This may be a brief post, as I was late back from the garden club meeting. The talk was about alpines, and the lecturer had a lot to say about them growing in the wild and in gardens. It was interesting, but lasted an hour and twenty minutes, which is at least twenty minutes longer than most people can concentrate.
Once he got on to the cultivation of alpines I realised how much I already knew, in theory, although in practice I am not awfully good at it. I could blame the fact that the top of the garden where I try to grow them is almost pancake flat while he said they were much better on a slope, but I think the real issue is that the sand does not make a very good approximation of an alpine scree. In spring when in nature they would be irrigated by the snow melt, most years in the Clacton coastal strip the soil is already getting dry. And there is no protective blanket of winter snow to insulate them from frost.
There are lots of other ways of growing alpines besides in the ground. I do have a few containers, though I use terracotta pots rather than making my own imitation stone troughs out of sand, cement and peat modelled around a cardboard box. I have already empirically discovered the importance of good winter drainage and not planting anything that runs underground. But most of the other methods are beyond me. I am not going to buy tonnes of rock to build a rock garden, nor broken paving slabs to build a crevice garden, nor am I going to start constructing dry stone walls or use them to create raised beds. I couldn't afford the materials, Essex is not natural stone country and it would look silly and out of kilter with the rest of the garden, and it is not going to happen.
And I wouldn't know where to source peat blocks. The sad thing is that according to the lecturer, peat blocks are cut from the top one or two feet of peat covering bogs which are going to be mined to fuel power stations. The surface layer of peat is not dense enough to use as fuel, but if it isn't sold to gardeners that doesn't save the peat bog, the top will simply be burnt off. The blocks will last for decades in the garden without breaking down, as long as they are shaded and never walked on. But garden use of peat is a sensitive subject, and I have never seen peat blocks offered for sale. Nor tufa, except by one firm online I'd never heard of, and something about their website made me reluctant to risk paying them money, let alone the large amount they were asking for very small pieces of rock.

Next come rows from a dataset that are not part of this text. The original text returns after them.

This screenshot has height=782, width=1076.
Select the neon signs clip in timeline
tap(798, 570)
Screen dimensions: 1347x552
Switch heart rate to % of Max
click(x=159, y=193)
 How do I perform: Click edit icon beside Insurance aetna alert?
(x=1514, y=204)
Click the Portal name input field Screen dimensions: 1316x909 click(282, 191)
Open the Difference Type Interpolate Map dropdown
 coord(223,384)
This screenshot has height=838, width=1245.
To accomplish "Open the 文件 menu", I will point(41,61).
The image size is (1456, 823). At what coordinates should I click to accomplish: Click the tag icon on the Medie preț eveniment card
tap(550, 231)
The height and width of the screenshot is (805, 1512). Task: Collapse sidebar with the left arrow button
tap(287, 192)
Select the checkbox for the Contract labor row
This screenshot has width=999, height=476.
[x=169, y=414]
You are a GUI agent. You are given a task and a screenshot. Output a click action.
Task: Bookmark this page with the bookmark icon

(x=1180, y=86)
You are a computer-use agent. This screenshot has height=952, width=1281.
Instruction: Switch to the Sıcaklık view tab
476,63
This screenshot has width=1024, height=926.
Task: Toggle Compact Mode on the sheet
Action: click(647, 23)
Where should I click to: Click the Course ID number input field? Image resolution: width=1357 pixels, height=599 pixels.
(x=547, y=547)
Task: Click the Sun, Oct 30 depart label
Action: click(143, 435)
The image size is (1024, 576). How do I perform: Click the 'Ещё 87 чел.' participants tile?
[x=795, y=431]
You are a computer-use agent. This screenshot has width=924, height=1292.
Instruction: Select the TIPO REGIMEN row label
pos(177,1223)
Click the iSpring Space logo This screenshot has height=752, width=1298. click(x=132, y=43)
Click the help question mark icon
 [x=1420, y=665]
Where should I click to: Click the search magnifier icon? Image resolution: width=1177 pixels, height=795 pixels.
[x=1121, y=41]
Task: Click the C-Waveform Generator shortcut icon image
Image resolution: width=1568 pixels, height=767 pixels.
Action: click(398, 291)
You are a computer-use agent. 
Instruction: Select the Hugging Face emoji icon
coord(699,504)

Still, I liked the sound of Ashwood's Carousel series of Lewisia. Apparently they will produce repeat flushes of flowers instead of only one, and they can cope with moisture in their crowns without rotting, which is the problem with most Lewisia. I have been trying to get over that problem by growing them in terracotta herb towers, though I do bring them under cover for the winter and water them sparingly, and can report that 'Little Peach' and 'Little Plum' both made it through with no losses. Actually, L. cotyledon 'Snowstorm' which I grew from seed has survived for over six years in an ordinary clay pot with a top dressing of grit. The plants were beginning to look stunted and unhappy about a year ago so I broke down the group of four, potted them individually with plenty of grit, and grew them on in the greenhouse until they recovered. I have just regrouped three of them into a bigger clay pot, and two are flowering. So maybe Lewisia are not so rot prone as all that if you live in a dry part of the country, and keep them under cover for the winter while being very stingy with the watering can. Repeat flowering would be nice, though.